◆ Task requirements ◆
Only lines holding "computer" are needed; copy each of them from the data below.

[Start of Attachment]

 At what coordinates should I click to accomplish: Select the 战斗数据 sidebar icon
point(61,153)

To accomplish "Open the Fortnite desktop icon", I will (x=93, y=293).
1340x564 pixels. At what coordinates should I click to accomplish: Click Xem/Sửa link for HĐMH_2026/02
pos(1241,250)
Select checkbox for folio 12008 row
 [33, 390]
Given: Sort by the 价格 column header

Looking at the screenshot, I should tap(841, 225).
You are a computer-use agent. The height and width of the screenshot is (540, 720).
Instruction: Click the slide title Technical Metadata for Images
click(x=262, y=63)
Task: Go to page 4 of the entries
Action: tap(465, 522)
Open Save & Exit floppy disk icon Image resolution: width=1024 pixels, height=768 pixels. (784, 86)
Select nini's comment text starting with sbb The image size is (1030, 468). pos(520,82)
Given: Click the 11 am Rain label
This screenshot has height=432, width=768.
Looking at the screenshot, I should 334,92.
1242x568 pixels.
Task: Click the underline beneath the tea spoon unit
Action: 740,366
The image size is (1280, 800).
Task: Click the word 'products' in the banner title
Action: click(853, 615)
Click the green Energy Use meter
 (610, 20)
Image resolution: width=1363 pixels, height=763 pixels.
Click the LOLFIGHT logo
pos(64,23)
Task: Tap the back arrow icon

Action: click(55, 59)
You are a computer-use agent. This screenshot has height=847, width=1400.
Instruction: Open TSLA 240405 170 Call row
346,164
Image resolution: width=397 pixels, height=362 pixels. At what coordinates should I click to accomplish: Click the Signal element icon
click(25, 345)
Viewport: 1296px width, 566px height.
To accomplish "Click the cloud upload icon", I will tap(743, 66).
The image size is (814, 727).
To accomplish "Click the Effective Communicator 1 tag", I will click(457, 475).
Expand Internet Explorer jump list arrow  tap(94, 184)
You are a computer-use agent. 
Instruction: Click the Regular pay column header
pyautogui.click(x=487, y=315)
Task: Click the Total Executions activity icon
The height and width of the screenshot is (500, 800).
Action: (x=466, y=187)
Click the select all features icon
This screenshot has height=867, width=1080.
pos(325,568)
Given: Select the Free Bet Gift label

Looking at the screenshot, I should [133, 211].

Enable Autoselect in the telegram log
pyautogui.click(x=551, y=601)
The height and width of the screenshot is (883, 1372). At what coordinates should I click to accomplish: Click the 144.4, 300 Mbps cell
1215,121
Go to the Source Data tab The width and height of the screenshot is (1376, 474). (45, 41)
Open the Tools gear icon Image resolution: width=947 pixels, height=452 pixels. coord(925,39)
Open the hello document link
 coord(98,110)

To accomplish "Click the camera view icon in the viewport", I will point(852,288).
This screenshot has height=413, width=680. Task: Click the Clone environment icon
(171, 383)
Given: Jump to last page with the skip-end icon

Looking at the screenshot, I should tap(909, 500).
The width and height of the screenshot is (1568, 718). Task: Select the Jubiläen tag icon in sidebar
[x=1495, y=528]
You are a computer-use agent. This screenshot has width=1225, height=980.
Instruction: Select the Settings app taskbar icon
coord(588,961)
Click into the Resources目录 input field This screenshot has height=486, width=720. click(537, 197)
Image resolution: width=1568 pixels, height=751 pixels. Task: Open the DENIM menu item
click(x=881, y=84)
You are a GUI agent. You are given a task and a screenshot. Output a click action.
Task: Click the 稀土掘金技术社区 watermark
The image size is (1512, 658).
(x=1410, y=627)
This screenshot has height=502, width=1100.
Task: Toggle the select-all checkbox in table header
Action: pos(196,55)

[End of Attachment]

◆ Exercise response ◆
You are a computer-use agent. The height and width of the screenshot is (540, 720).
You are a computer-use agent. This screenshot has height=847, width=1400.
You are a computer-use agent. 
You are a computer-use agent. This screenshot has width=1225, height=980.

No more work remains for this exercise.